I responsabili di Italexit commentano così lo stretto giro di vite sulle seconde case in Regione Liguria.

A fronte della nuova ordinanza regionale, le varie categorie di albergatori,ristoratori, commercianti, gestori case vacanze e tutte le filiere della riviera che ruotano intorno ad esse (pescatori, agenti di commercio, ecc.) aspettavano il periodo pasquale come una enorme boccata d’ossigeno, visto che, nel Tigullio e nelle altre località rivierasche in cui si vive esclusivamente di turismo, si tratta del periodo migliore prima della stagione estiva.” – inizia così il comunicato firmato da Luca Rilossi, responsabile organizzativo Italexit con Paragone – sez. Tigullio, e da Marco Martini quale coordinatore del Circolo di Italexit con Paragone di Genova.

La decisione di effettuare delle chiusure totali porta alla rabbia, all’esasperazione e alla delusione. Le categorie che tengono in piedi l’economia della riviera, e di buona parte della nostra bella regione, si sentono abbandonate, nell’indifferenza delle istituzioni.

 

Un’indifferenza alla quale, ormai, in molti si stanno tristemente abituando. In tanti però chiedono a gran voce soltanto di poter lavorare, in condizioni di sicurezza – conviene anche a loro, naturalmente: nessuno vuole affrontare l’emergenza come un kamikaze a Pearl Harbour… – senza essere trattati come untori.

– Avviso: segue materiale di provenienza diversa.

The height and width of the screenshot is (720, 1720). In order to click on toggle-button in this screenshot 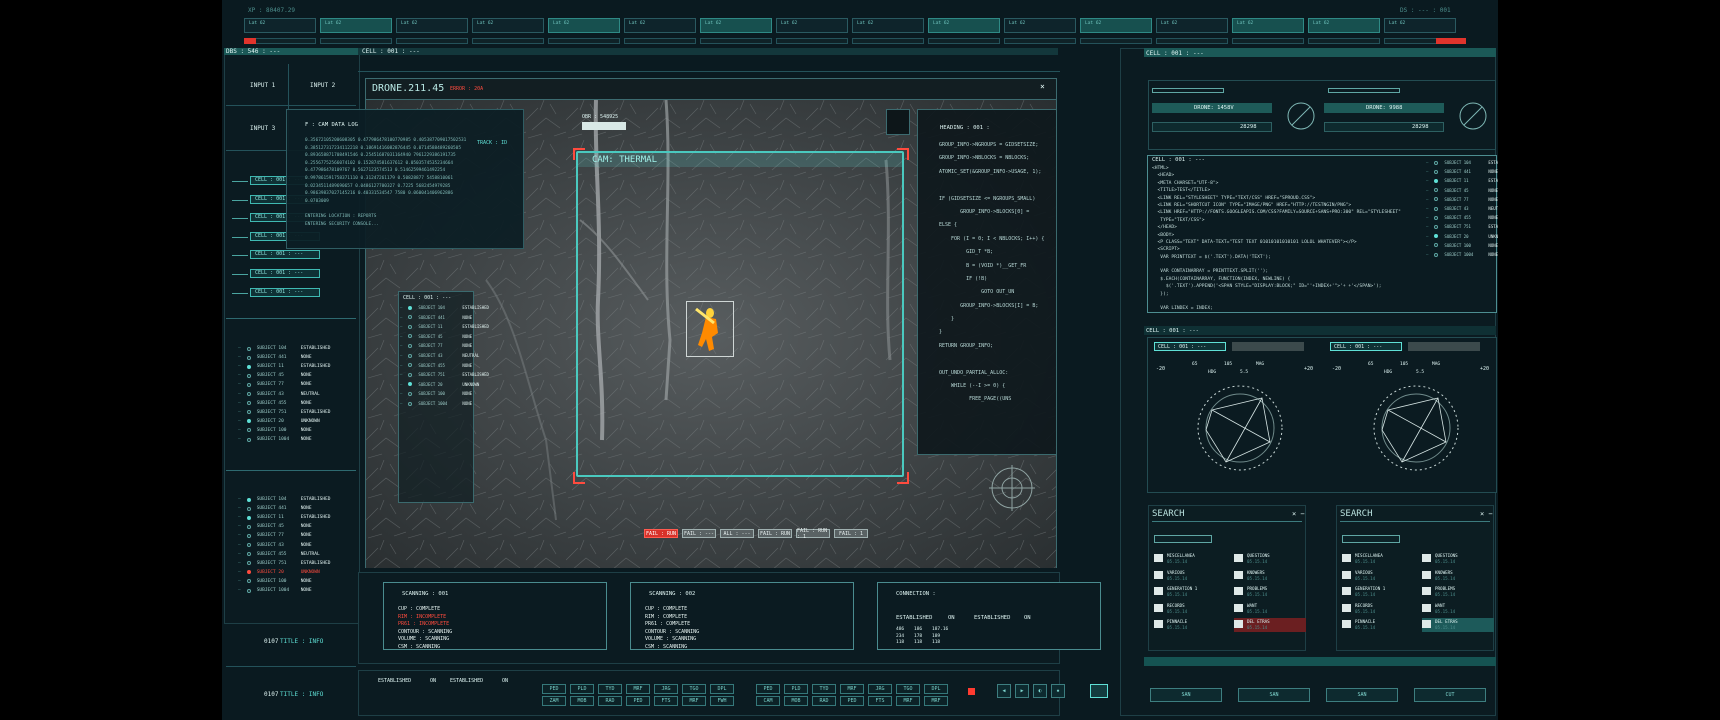, I will do `click(1099, 691)`.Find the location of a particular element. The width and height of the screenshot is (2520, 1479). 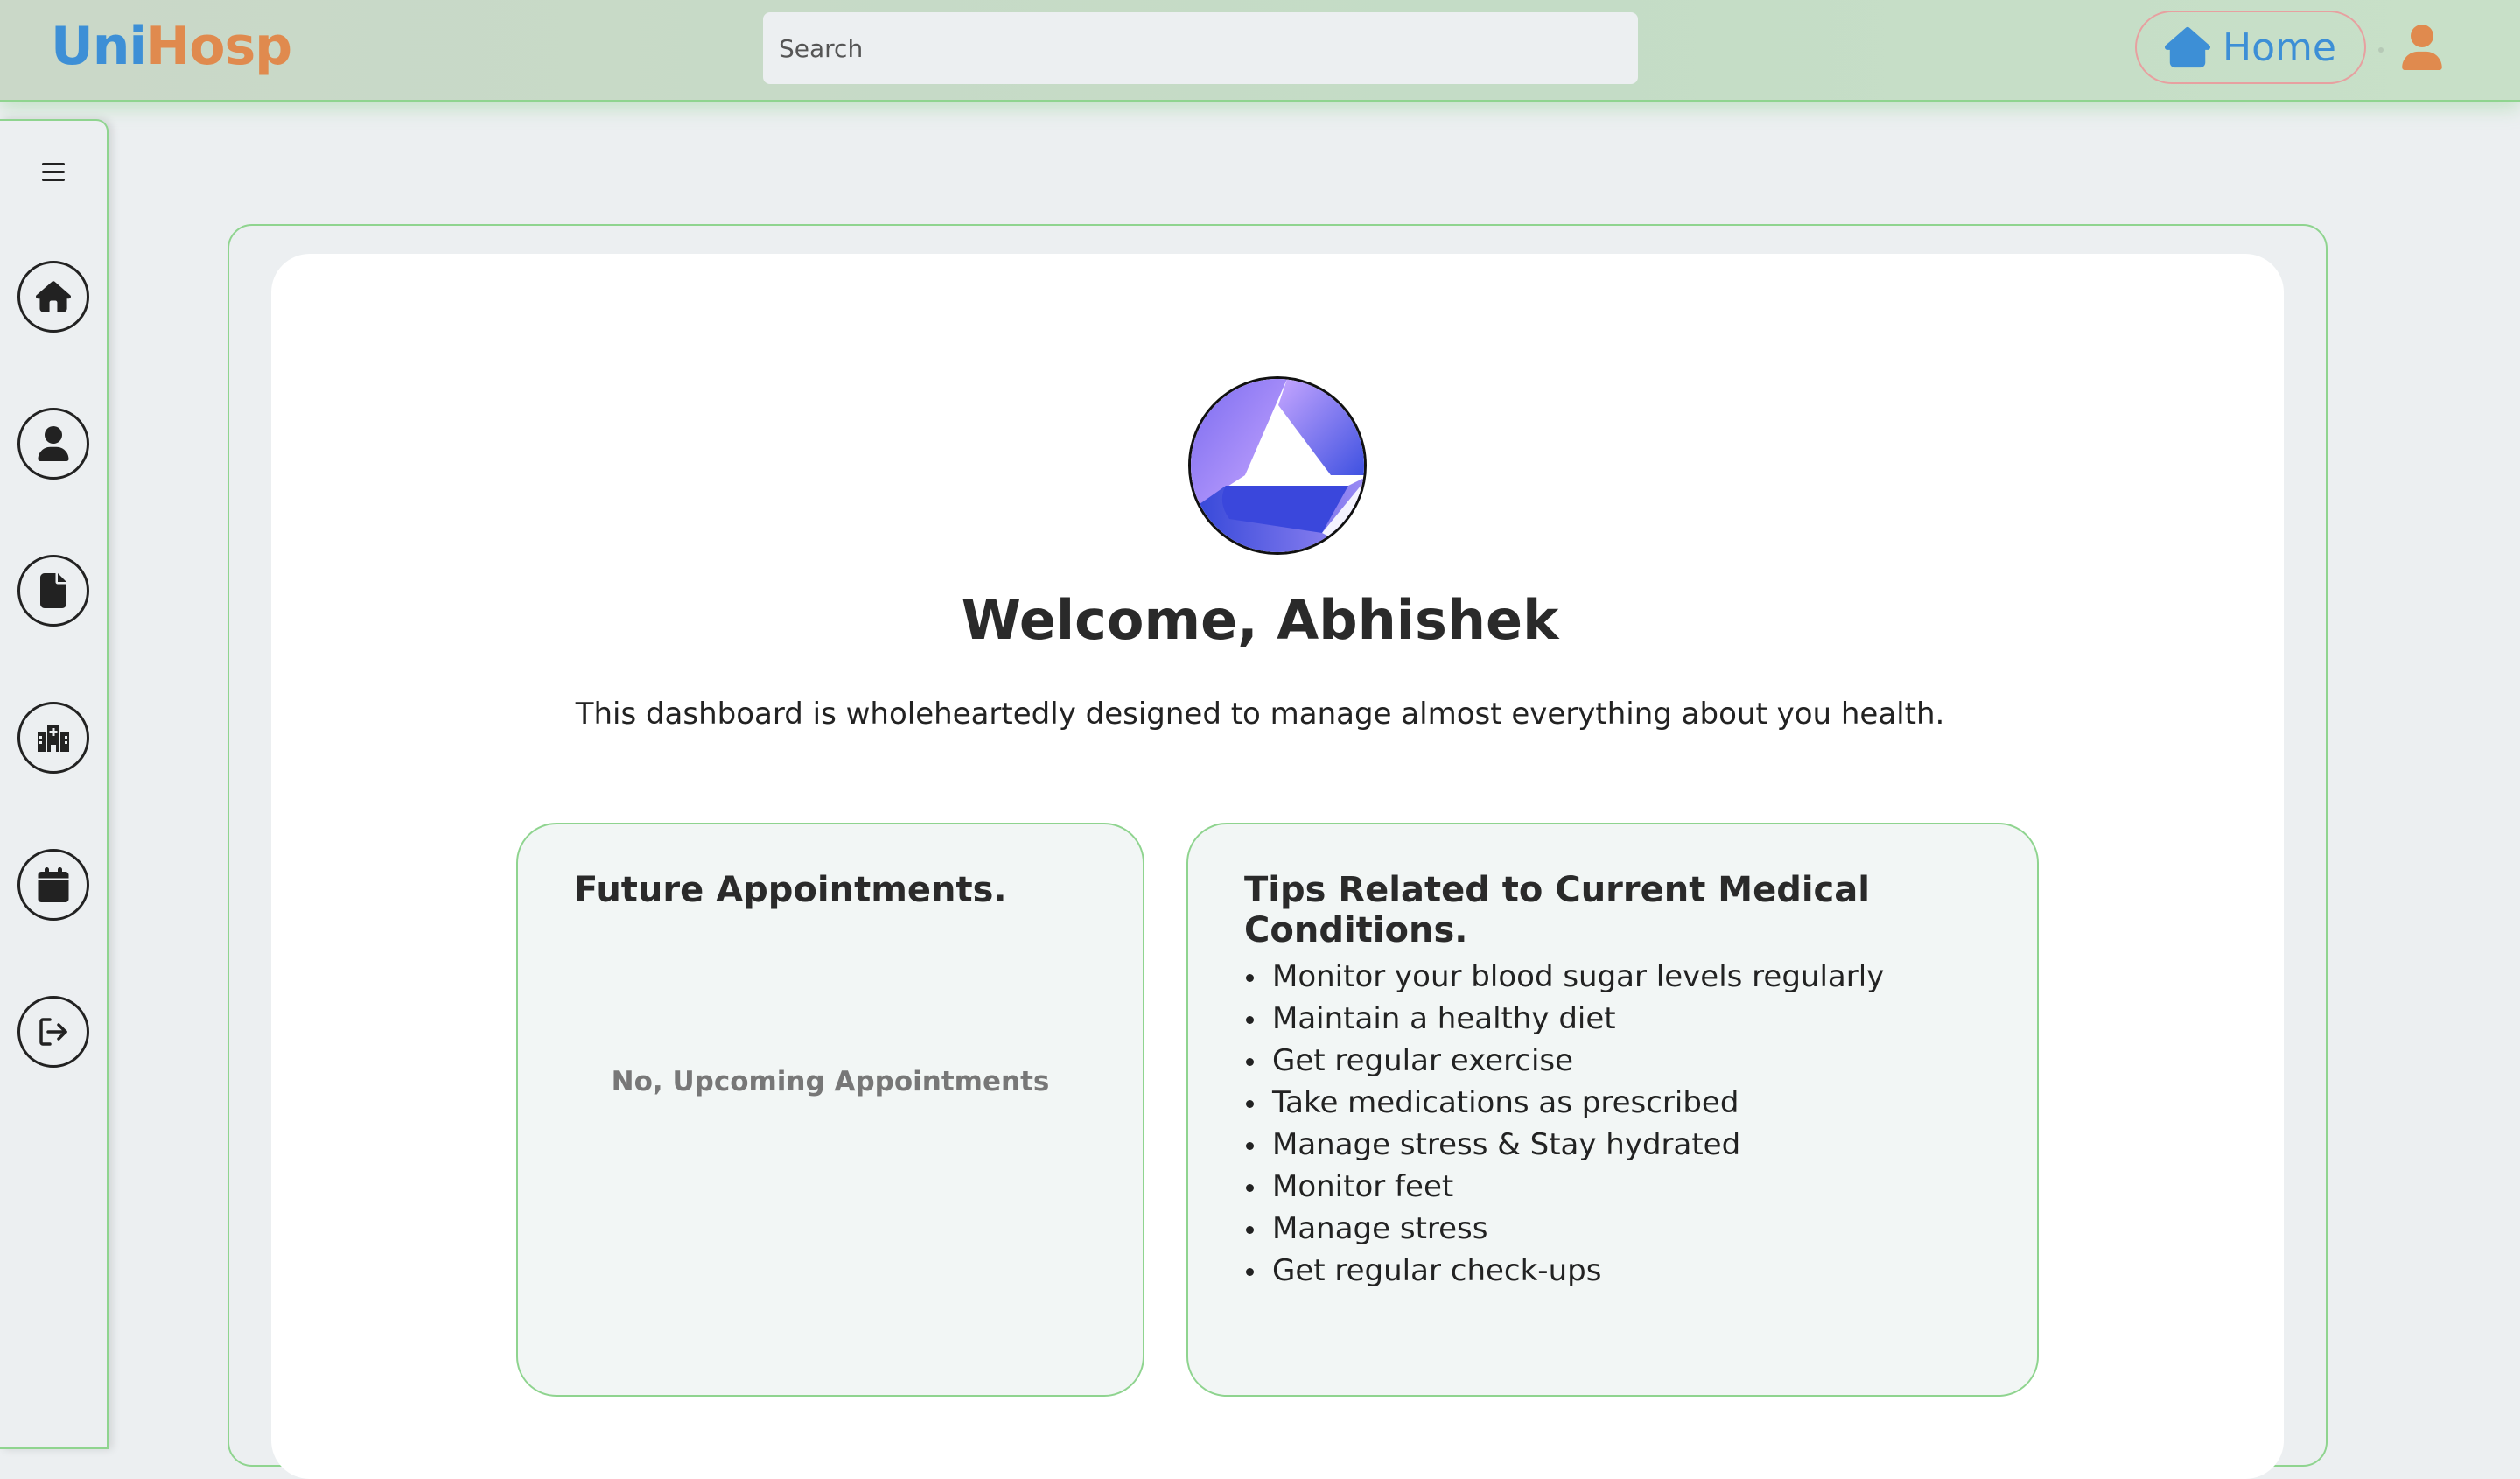

welcome-heading: Welcome, Abhishek is located at coordinates (1260, 620).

Al grido di rabbia e frustrazione che si alza dalle tante categorie legate al turismo e all’ospitalità, si può benissimo aggiungere quello dei gestori di palestre e piscine, strutture in cui, insieme all’attività sportiva, si insegna alle persone uno stile di vita sano.

Da mesi queste realtà attendono risposte concrete dallo Stato e dalla regione, risposte che però non arrivano.

 

A chi fa gioco questa situazione kafkiana? Di sicuro non alle migliaia di persone impiegate in questi settori, né all’ampio bacino d’utenza delle loro attività. Italexit chiede che le istituzioni difendano uno dei sacrosanti diritti costituzionali, quello al lavoro, insieme agli altri diritti sociali a tutela dei singoli cittadini e delle categorie. Il tempo delle scuse è finito, si dica da che parte si sta.